Continuous random fields have frequently been used for statistical analyses, modeling perturbed media, scattering and diffraction studies, fluid flow simulations and, other related problems. Numerical realizations may describe the statistical character of random models at all scales.

Numerical Implementation

The generation of synthetic random media is done in the wave number domain. First, we compute the power spectrum of the field, i.e, the Fourier spectrum of the autocorrelation function. Then we compute the Fourier spectrum by multiplying the square root of the power spectrum by a random phase factor $e^{2\pi\eta}$ where $\eta$ is a uniform deviate that lies in the interval [0,1). In a final step we apply an inverse fast Fourier transform to obtain the spatial domain representation of the random medium.
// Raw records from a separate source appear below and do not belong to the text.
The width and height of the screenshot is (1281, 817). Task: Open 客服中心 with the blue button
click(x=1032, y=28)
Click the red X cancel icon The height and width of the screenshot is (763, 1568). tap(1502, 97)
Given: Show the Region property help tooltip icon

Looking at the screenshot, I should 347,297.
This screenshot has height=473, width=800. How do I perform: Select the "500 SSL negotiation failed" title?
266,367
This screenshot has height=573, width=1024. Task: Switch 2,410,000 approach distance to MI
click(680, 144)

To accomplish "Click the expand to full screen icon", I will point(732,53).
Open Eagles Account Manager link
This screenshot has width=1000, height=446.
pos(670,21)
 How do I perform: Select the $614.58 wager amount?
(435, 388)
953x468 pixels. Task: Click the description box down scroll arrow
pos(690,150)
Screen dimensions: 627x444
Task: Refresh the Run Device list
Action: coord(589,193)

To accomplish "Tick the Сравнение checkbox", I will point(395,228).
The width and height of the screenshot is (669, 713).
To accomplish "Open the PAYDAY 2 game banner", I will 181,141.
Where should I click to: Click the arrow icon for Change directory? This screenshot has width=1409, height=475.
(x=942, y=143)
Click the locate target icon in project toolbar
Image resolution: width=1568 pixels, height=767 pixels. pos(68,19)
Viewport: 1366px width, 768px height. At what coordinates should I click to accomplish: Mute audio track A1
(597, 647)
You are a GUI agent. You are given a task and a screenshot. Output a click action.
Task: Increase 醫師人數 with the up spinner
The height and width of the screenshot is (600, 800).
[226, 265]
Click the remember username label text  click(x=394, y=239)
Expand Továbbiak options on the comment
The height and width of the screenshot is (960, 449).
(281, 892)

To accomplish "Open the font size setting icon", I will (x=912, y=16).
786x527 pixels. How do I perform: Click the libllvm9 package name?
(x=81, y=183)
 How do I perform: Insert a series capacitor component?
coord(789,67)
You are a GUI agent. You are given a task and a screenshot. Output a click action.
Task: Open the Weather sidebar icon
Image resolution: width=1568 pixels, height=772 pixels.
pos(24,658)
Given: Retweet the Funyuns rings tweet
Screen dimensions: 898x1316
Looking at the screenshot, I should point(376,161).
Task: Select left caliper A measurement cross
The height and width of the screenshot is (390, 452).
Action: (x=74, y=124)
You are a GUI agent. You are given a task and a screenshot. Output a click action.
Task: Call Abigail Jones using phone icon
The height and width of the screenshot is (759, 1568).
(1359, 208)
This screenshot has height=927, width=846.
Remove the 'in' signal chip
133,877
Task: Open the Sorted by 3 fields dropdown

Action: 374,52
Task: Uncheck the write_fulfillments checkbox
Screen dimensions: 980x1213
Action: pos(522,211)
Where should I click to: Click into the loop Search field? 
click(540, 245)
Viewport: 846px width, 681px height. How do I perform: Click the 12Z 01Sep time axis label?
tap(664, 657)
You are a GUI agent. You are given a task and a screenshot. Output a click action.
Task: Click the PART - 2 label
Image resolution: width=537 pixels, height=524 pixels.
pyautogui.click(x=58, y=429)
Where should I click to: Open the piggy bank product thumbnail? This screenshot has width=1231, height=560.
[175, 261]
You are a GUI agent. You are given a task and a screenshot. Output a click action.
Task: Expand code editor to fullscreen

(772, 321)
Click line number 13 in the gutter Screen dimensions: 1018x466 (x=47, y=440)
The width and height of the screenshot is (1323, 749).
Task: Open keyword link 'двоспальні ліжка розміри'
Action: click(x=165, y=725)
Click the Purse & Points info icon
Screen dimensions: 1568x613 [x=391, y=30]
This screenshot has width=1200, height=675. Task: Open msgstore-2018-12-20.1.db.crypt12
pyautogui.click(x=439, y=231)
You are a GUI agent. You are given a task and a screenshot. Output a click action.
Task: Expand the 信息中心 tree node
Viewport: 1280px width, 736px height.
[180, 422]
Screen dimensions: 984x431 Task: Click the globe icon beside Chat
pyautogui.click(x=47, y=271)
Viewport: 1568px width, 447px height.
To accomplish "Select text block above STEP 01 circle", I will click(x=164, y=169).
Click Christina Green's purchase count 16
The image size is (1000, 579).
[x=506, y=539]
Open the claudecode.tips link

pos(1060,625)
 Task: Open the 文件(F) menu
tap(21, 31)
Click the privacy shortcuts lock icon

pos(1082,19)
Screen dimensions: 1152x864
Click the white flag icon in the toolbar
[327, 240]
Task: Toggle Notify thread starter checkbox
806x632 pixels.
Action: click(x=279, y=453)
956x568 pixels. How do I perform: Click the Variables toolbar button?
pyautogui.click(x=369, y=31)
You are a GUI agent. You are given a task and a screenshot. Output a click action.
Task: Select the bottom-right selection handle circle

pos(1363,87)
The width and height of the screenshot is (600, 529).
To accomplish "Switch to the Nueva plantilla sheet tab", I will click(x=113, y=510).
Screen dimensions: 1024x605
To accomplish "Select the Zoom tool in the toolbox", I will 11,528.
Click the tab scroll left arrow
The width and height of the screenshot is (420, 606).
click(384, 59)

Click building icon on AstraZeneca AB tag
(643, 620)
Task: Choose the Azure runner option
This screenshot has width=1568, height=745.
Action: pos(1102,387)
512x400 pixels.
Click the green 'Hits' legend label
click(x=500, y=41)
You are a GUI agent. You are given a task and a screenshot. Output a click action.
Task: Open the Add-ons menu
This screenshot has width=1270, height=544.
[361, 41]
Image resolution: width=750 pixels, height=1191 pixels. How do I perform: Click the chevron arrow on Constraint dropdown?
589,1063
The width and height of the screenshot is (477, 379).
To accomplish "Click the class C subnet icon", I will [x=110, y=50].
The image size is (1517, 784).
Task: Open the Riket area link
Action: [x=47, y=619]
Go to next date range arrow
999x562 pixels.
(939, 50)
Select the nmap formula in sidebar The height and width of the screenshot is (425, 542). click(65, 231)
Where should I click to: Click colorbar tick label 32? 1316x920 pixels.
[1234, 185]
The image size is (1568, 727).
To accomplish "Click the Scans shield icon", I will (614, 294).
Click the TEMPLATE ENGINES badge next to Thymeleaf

The numerical implementation of the method is very straightforward, although special care is required to handle D.C. and Nyquist wavenumbers.
Algorithms are similar for the one-, two- and three-dimensional problem although if we do not care about computer expenses, 1- and 2-D random sequences can be simply extracted as arrays or sections from 3-D simulations.

 

gauss
Figure 1 Synthetic random field with anisotropic Gaussian autocorrelation function; a_x=15, a_y=25, a_z=35.

 

expo
Figure 2 Synthetic random field with anisotropic exponential autocorrelation function; a_x=15, a_y=25, a_z=35.

 

fractal
Figure 3 Synthetic random field with anisotropic von Karman autocorrelation function; a_x=15, a_y=25, a_z=35.

Modeling 3-D random media

I show three different realizations of an anisotropic model with different aspect ratios along the three coordinate axes. The model is a 64 points cube with characteristic scales a_x=15, a_y=25, and a_z=35. The media are characterized by Gaussian, exponential, and van karman autocorrelation functions, respectively. We notice the increase in model roughness as we move from the Gaussian medium to the exponential field (i.e, $\nu=.5$) and then to the von Karman field with $\nu=.2$.

In the physical world, these fields may represent media at different scales varying from the microscopic to the megascopic.

Modeling seismic impedances

Seismic impedances have frequently been modeled as a Markov process. Godfrey et. al. (1980) modeled impedance as a special type of Markov chain, one that is constrained to have a purely exponential correlation function. They tested their method on three actual logs and compared the autocorrelation function to a best fit exponential curve. Apart from a small geologic noise component at the origin, their results showed excellent agreement between the theoretical exponential and the actual autocorrelation on two of the well logs they considered. For large lags, the actual correlation function had exponential behavior similar to that of the theoretical curve, but all data points fell below the synthetic curve showing a faster decay rate. The behavior of the autocorrelation could very well be interpreted as related to a rougher distribution than that predicted by the exponential correlation. A von Karman correlation function with a Hurst number smaller than 0.5 would have given a better fit to the autocorrelation of the impedance series. The autocorrelation of the impedance function provides information on the depositional pattern in the sedimentary column i.e, cyclic or transitional ().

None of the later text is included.